Asian stocks near 2-yr highs on rate cut bets
Asian stocks are near two-year highs on Wednesday on expectations of US rate cuts, while the New Zealand dollar dropped after the central bank indicated confidence in inflation peaking.
The Reserve Bank of New Zealand (RBNZ) kept its cash rate unchanged at 5.5 per cent as expected, but indicated inflation was forecast to return to its target range of one per cent to three per cent by the second half of 2024.
The New Zealand dollar tumbled over 0.7 per cent to $0.6079 following the decision. Analysts attributed the decline to a dovish shift in the RBNZ’s tone compared to its May meeting.
Financial markets also ramped up bets of rate cuts from the RBNZ later this year, with interest rate swaps now pricing in about 30 basis points of easing in October, up from 16 basis points before the announcement.
Meanwhile, the Australian dollar rallied more than 0.6 per cent to a one-year high against the New Zealand dollar, supported by expectations that the next move in Australian rates could be an increase due to persistent inflation.

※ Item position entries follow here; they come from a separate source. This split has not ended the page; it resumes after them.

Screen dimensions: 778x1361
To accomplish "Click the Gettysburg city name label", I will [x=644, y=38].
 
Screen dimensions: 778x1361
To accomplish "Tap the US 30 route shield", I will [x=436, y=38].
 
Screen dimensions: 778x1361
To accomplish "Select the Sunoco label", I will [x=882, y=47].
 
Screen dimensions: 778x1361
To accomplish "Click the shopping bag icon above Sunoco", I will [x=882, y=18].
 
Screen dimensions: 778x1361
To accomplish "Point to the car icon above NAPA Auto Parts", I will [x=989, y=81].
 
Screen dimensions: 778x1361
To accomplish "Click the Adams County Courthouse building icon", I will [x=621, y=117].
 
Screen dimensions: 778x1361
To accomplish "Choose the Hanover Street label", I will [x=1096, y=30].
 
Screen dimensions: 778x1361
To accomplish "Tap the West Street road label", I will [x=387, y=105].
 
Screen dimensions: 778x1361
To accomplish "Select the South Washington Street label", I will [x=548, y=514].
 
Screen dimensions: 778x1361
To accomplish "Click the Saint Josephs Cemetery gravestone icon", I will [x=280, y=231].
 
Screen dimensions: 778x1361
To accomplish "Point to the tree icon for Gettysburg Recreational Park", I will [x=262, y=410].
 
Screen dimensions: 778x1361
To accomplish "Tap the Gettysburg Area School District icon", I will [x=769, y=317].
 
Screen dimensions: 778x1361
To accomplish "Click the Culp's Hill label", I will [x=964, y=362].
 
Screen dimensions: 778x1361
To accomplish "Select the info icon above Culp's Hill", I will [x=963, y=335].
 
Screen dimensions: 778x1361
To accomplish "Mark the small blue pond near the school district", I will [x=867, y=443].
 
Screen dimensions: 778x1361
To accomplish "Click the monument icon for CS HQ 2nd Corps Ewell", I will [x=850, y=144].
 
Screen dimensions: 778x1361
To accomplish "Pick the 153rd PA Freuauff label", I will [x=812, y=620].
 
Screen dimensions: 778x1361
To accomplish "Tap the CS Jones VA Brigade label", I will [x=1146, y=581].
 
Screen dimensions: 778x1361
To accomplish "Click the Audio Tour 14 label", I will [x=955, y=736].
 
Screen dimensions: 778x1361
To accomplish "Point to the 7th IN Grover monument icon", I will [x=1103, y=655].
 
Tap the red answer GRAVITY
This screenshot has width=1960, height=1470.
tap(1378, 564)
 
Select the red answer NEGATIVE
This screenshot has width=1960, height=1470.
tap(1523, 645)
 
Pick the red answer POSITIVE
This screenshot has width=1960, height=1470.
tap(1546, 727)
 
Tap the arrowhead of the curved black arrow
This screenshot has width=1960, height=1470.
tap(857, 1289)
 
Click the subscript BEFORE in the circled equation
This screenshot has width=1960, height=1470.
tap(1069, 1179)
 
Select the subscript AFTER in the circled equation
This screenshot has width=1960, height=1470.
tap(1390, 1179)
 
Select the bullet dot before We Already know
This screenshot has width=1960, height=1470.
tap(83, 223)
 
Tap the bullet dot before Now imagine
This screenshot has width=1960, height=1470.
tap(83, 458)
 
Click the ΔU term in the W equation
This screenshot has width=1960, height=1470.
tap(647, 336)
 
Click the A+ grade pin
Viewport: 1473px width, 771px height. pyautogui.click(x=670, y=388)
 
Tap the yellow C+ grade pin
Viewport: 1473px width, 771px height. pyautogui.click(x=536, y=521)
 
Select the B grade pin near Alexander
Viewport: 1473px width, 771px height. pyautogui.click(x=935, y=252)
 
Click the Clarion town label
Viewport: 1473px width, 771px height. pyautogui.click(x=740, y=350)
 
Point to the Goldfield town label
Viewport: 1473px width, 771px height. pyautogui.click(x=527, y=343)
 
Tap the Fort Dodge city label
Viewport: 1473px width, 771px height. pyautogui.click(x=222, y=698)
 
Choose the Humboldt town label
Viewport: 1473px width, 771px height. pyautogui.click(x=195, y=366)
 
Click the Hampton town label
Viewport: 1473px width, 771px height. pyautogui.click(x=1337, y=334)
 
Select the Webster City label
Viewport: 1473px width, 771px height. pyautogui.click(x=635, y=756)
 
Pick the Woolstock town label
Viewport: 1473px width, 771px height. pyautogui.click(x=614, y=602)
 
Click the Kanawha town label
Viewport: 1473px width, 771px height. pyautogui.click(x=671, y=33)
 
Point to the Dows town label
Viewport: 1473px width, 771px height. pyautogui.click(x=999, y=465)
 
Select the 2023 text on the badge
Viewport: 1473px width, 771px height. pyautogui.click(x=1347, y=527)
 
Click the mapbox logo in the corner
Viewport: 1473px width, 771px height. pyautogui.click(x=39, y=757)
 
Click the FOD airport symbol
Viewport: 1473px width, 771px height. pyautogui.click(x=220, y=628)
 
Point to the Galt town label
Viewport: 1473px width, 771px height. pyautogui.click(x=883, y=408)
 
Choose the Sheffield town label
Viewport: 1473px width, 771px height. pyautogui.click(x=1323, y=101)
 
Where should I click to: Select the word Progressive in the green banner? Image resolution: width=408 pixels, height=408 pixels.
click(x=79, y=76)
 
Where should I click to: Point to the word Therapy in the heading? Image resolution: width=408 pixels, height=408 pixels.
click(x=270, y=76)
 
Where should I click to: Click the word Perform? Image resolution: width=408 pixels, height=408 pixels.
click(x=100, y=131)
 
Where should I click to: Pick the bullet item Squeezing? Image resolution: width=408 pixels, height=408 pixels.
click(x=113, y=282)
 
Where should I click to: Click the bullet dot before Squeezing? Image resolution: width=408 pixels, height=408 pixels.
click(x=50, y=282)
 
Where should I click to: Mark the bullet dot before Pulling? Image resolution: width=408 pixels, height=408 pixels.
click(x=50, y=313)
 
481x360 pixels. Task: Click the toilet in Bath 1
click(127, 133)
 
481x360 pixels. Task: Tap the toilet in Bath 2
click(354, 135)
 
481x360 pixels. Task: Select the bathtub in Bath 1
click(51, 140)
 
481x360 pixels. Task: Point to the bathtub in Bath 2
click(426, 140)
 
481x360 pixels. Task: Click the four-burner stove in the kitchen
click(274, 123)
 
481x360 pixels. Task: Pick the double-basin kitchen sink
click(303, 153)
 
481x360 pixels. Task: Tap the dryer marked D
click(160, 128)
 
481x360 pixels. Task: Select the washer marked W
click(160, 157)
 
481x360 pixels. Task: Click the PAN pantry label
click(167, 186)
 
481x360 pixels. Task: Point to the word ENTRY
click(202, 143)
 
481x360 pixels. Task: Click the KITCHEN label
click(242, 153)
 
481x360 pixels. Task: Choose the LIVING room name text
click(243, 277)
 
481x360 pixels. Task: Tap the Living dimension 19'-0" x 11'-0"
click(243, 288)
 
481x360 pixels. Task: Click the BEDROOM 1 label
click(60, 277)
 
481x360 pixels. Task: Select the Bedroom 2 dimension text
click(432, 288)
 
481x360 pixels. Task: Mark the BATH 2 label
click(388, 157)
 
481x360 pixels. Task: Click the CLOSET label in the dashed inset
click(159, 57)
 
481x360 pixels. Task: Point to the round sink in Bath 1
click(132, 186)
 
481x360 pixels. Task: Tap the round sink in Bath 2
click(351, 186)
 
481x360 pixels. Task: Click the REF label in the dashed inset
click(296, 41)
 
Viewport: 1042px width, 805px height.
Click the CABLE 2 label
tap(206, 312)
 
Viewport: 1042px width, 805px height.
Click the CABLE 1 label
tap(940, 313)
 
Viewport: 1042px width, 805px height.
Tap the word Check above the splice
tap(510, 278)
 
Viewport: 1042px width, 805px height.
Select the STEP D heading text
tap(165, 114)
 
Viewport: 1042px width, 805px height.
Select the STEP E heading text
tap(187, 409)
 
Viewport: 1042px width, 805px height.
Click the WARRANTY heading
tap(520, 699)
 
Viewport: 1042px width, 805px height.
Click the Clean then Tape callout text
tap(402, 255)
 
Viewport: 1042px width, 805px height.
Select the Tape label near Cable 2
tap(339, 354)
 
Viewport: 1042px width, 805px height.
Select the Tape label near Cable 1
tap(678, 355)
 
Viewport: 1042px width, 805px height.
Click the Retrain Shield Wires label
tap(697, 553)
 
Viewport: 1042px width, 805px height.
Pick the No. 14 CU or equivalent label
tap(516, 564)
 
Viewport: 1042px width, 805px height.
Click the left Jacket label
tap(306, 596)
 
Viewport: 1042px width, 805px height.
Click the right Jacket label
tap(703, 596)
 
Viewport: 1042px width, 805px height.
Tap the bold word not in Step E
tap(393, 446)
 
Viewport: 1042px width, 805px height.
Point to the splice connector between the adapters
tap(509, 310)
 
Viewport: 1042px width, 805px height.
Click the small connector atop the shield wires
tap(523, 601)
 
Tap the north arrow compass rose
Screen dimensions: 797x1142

MSCI’s broadest index of Asia-Pacific shares outside Japan gained 0.09 per cent, staying close to the two-year high reached earlier this week.
Japan’s Nikkei rose 0.13 per cent, Hong Kong’s Hang Seng Index climbed about one per cent, and Chinese blue chips edged 0.19 per cent higher.
Global stocks have rallied on the back of growing expectations for a US Federal Reserve easing cycle starting in September. Fed Chair Jerome Powell said on Tuesday that the US economy is “no longer overheating.”
However, Powell offered limited guidance on the timing of potential rate cuts. While Powell signalled a shift towards an easing bias due to the cooling labour market, he didn’t provide a clear timeline for cuts, explained RBC’s Tan.
The CME FedWatch tool indicates that markets are now pricing in an over 70 per cent chance of a Fed rate cut in September, compared to near-even odds a month ago.
The dollar remained strong on Wednesday despite expectations of a US rate cut. Sterling and the euro held steady at $1.2787 and $1.0815, respectively.
The dollar also rose 0.15 per cent against the yen, reflecting the interest rate gap between the US and Japan.
Data released on Wednesday showed Japan’s wholesale inflation accelerated in June as the weakening yen pushed up import costs. This data keeps alive market speculation for a near-term interest rate hike by the Bank of Japan (BOJ).
The BOJ revealed on Tuesday that some market participants have urged the central bank to slow its bond-buying programme to roughly half its current pace under a scheduled tapering plan this month.
In Asia, China’s consumer prices rose for the fifth month in a row in June, but the increase was lower than expected.
Producer prices continued to decline, indicating a slow recovery for the second-largest economy in the world despite government assistance.
The Chinese yuan weakened to its lowest level since November following the downbeat data. Both onshore and offshore yuan currently trade around 7.27-7.29 per US dollar.
Oil prices saw minor declines, with Brent futures down 0.11 per cent to $84.57 per barrel and US West Texas Intermediate (WTI) crude fell 0.01 per cent to $81.40 per barrel. Gold prices, on the other hand, rose 0.2 per cent to $2,368.15 an ounce.